We further evaluated and quantified the influence of the most significant and non-covariate variables (carbonate, conductivity, geographic distance [latitude], and pH) on observed biogeographic diversity through variance partitioning. Overall, this explained 29% of the observed patterns in diversity, with the largest influence exerted by latitude (9.4%) followed by pH (6.7%), conductivity (6.6%) and carbonate (4.2%) (Fig. 4B). The conditional and shared effects of these environmental variables were significant (one-way ANOVA P < 0.001). The interacting influence of all 4 factors accounted for only 0.7% of the microbial diversity patterns and was not comparable to the conditional effects of individual factors. This indicated that each of the variables acted largely independently in shaping the observed biogeographic patterns. The proportion of observed diversity patterns unexplained by environmental variables was 71%. We identified that for photosynthetic biofilms which occupy broad niches in varied neutral-alkaline hot springs, pH was also the most influential physicochemical driver and add new insight that conductivity (an indicator for the overall concentration and valence of metal ions) and carbonate are also important to photosynthetic biofilms.

Biofilms displayed evidence of complex biotic interaction networks. Abiotic variables could only account for a small amount of the variation responsible for biogeographic patterns. Recognizing the potential influence of biotic interactions in complex biofilms, we then performed a co-occurrence network analysis to identify putative biotic interactions in the communities (Fig. 5A, Supplementary Fig. S7). This revealed distinct modules of interaction with positive correlations between taxa within and between modules. Each module was characterized by at least one ASV from the photosynthetic Cyanobacteriia, Chloroflexia, and Proteobacteria. Other photosynthetic groups were restricted to fewer modules, i.e., Chloracidobacteriales (4) and Chlorobiales (1). Chemoheterotrophic bacteria were the most abundant component in all module networks, whilst chemoautotrophic ASVs displayed high variability ranging from a single ASV to 18 ASVs. We identified 29 hub ASVs denoting their putative importance in community assembly, and these comprised both photosynthetic and heterotrophic taxa (Supplementary Fig. S7). These data point to a complex suite of biotic interactions between trophic levels within biofilms, and we postulate this is driven by energetic and carbon/nitrogen inputs from the photoautotrophs.
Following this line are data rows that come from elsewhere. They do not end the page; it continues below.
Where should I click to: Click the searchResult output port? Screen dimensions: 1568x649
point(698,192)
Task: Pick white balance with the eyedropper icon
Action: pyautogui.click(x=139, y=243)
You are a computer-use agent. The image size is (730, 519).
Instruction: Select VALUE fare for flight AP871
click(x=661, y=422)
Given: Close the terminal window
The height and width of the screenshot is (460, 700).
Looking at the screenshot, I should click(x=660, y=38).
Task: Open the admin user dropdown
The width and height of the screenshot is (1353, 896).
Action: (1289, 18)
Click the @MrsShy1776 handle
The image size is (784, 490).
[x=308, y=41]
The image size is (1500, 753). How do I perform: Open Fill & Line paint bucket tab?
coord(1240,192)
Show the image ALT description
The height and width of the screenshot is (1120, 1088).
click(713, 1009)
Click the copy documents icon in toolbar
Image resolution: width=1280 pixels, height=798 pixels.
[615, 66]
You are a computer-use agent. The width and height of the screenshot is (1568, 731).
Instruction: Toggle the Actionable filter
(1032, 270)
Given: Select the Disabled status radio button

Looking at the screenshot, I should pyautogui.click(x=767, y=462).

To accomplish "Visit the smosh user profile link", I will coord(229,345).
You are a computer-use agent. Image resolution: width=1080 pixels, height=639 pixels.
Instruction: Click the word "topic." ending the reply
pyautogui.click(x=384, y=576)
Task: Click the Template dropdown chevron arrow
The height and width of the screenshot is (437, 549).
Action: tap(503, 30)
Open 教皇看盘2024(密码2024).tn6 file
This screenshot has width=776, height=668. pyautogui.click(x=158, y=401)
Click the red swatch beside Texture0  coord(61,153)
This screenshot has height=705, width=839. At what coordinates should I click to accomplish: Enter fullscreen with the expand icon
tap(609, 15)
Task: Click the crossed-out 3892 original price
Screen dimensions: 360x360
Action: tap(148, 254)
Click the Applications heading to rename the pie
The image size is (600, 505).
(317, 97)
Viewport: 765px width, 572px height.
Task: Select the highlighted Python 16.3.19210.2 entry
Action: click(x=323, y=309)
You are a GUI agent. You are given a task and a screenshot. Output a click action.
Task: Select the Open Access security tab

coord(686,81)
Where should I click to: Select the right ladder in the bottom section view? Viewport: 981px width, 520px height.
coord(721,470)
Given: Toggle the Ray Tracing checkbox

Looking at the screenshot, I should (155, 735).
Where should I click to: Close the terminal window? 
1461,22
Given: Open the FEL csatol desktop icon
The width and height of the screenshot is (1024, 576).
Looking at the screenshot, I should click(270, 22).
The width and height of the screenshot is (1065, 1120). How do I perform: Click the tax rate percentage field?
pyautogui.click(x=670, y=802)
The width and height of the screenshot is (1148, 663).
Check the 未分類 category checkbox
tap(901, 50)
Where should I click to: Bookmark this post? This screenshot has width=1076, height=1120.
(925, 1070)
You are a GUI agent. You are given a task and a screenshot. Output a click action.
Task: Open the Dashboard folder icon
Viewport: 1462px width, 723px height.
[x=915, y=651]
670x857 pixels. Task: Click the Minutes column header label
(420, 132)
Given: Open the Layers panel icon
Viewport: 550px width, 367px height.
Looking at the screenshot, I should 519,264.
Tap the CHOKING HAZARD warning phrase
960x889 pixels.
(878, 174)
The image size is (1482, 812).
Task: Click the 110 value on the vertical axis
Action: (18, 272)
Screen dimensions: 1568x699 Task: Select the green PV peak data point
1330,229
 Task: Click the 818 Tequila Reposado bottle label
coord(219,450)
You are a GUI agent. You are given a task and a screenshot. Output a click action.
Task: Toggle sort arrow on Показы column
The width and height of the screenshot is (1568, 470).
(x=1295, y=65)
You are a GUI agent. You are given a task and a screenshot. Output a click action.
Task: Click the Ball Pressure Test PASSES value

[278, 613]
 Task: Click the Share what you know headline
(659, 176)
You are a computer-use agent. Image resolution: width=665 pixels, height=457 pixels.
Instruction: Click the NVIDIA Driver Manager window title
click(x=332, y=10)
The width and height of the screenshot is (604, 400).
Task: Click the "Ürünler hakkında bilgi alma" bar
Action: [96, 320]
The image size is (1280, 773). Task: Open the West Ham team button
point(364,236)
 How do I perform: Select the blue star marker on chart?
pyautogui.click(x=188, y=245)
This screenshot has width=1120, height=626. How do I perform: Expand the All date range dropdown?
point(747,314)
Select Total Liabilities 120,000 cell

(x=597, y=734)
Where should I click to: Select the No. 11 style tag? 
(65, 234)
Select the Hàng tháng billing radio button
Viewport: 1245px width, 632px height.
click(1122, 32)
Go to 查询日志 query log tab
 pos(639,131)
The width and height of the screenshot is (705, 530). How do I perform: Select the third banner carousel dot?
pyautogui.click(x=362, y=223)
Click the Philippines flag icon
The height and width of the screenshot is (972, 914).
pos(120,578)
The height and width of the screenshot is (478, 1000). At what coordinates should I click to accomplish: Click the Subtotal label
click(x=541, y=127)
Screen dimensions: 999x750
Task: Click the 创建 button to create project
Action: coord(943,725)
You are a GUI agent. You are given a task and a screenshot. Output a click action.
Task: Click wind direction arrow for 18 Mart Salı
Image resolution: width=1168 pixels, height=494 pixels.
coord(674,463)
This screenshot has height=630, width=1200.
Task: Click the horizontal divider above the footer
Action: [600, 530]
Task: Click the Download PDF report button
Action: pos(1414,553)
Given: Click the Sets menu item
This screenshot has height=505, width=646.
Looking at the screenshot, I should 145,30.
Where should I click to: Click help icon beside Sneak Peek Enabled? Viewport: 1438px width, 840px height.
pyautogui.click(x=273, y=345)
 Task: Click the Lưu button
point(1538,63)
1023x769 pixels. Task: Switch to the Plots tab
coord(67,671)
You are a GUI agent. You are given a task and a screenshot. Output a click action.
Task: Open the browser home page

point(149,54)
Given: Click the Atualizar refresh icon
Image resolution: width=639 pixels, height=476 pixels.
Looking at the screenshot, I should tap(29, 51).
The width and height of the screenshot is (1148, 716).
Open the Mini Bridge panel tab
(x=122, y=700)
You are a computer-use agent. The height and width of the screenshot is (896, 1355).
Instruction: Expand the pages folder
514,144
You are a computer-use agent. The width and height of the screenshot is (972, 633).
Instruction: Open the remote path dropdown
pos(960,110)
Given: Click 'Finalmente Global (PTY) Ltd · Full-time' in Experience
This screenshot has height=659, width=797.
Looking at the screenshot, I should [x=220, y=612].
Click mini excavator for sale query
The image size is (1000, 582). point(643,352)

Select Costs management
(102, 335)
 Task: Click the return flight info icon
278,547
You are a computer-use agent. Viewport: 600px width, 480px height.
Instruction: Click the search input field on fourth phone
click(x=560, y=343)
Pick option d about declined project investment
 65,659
Major interactions were further visualized using a chord diagram to highlight node associations (Fig. 5B). Seven of the 15 highest interacting genera were photosynthetic, and included known nitrogen-fixing bacteria (e.g. Leptolyngya, Pseudanabaena). The most prolific interactions occurred between Anaerolineae ASVs and other phototrophic and heterotrophic taxa suggesting the Anaerolineae occupy a key role in facilitating metabolic cooperation within the biofilms. A single chemoautotrophic taxon Venenvibrio sp. was identified to share significant co-occurrence with various Chloroflexia taxa, and this may reflect their shared growth requirement for sulfur.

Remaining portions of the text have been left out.